→ **Task instructions**: The records below must be transcribed exactly. Do not include the pictures.

------------------------------------------------

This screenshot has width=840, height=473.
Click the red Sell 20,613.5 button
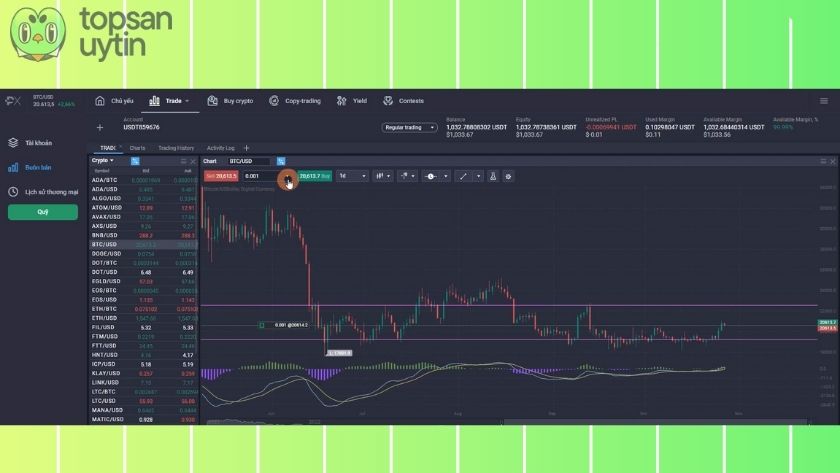[221, 176]
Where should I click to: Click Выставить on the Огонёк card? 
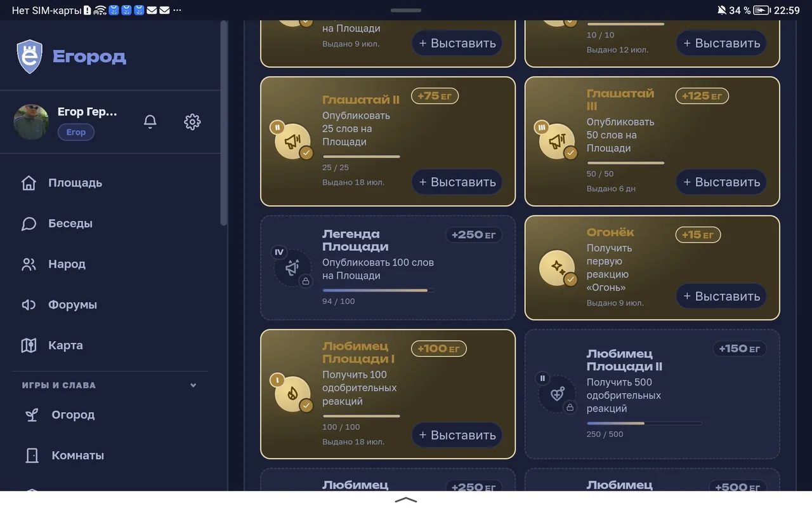coord(721,296)
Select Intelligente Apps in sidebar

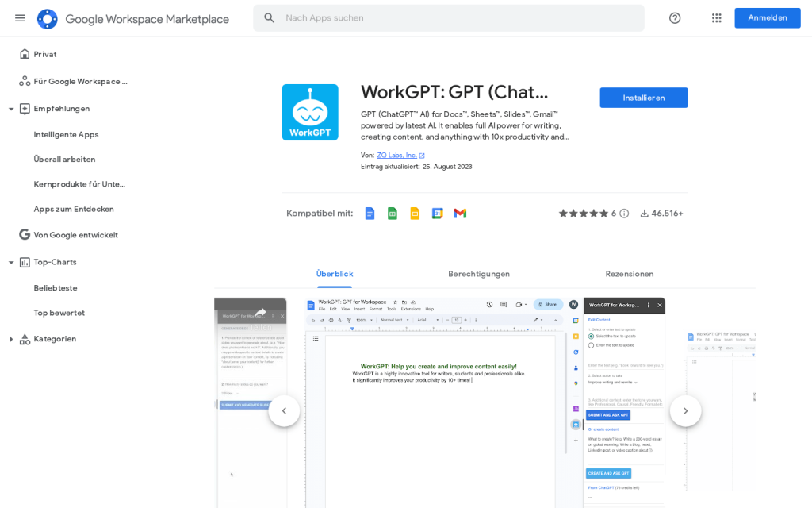66,135
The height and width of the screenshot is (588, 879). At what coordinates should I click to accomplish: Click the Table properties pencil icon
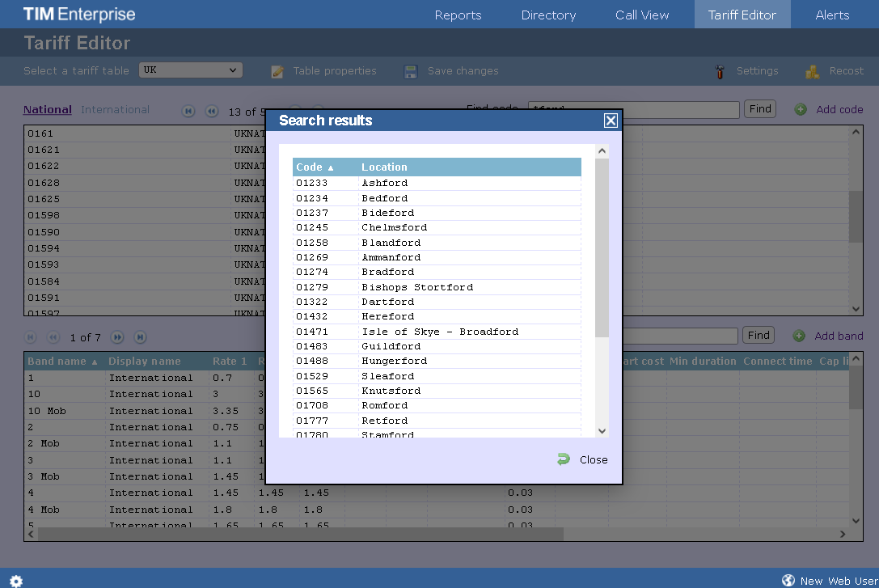[277, 71]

------------------------------------------------

→ **Task response**:
This screenshot has width=840, height=473.
Click the red Sell 20,613.5 button
[221, 176]
Where should I click to: Click Выставить on the Огонёк card? 
coord(721,296)
Select Intelligente Apps in sidebar

66,135
The height and width of the screenshot is (588, 879). At what coordinates should I click to accomplish: Click the Table properties pencil icon
[277, 71]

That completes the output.